I have been at the International Conference on Software Engineering in Hawaii since last Friday. Today is the second-last day of the event, and the second day of the 'main' conference. You can look back at my recent posts to see some sessions I have blogged about.

Here are some general thoughts. Some of these thoughts might help other conference organizers.
  • Attendance has been excellent (over 1000), although as usual mostly from academics. It is too bad that in our field the main conference doesn't also have a large contingent of software practitioners, with practical 'how to do it' sessions for them. Surely we could grow the event to encompass both types of software engineers.
  • The paper acceptance rate was on the order of 15%. This is far too low for the central conference in the field. It strongly suggests that they should explicitly plan to increase the capacity of the conference in terms of paper presentations, so they can accept more. Combined with my last comment, I would have thought that ICSE might be able to double or triple in size, reflecting the importance of software engineering in today's world. Other scientific fields have many thousands of people at their conferences.
  • The WiFi has been the best of any ICSE. Historically, all the high-tech software engineers have swamped the WiFi networks of the ICSE venue. Any organizer of a CS conference should put emphasis on good WiFi. Yes, it means some people check their email rather than paying attention, but it also allows for social media, blogging, checking references speakers reference, etc. etc.
  • The organizers seem to think that nobody wants coffee in the afternoon. No idea why.Also, when catering a conference breakfast, please provide lower glycemic-index options, such as bagels with cream cheese. Sweet stuff is not so healthy.
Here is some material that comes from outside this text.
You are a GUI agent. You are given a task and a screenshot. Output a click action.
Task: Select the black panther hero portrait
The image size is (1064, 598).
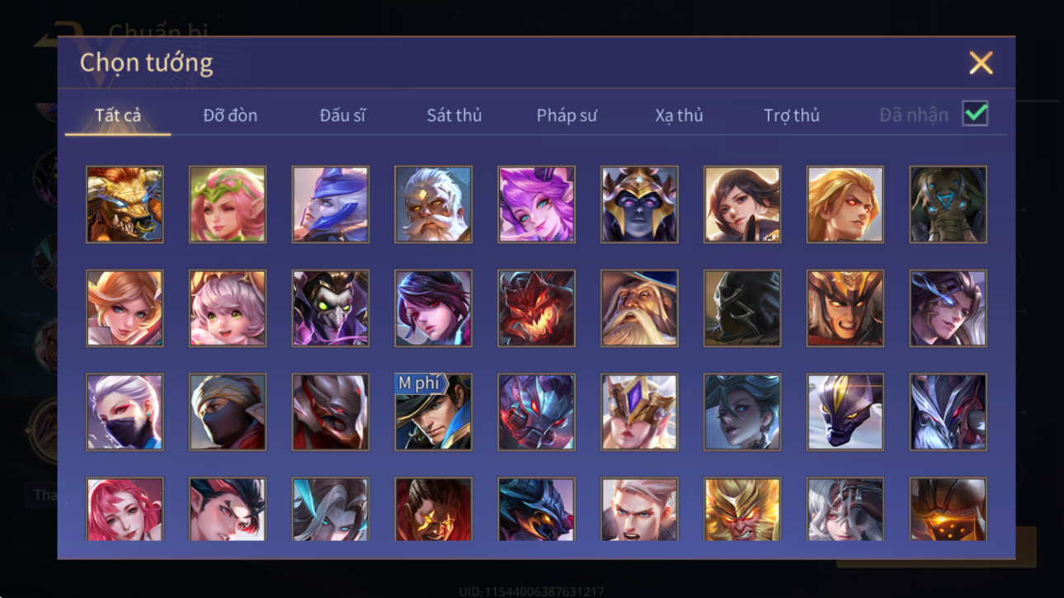pos(845,412)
  • Keynote speakers need to be dynamic, not just interesting. Today's keynote certainly was both.
  • At ICSE, it is great to have keynotes on peripheral areas, like this year's two keynotes so far. I particularly liked today's talk, which I blogged about in detail. However, keynotes from companies that do software engineering, or radical new core SE ideas, would be very valued. In fact the non-keynote session from the sponsors, which I also blogged about, was better attended than the keynotes.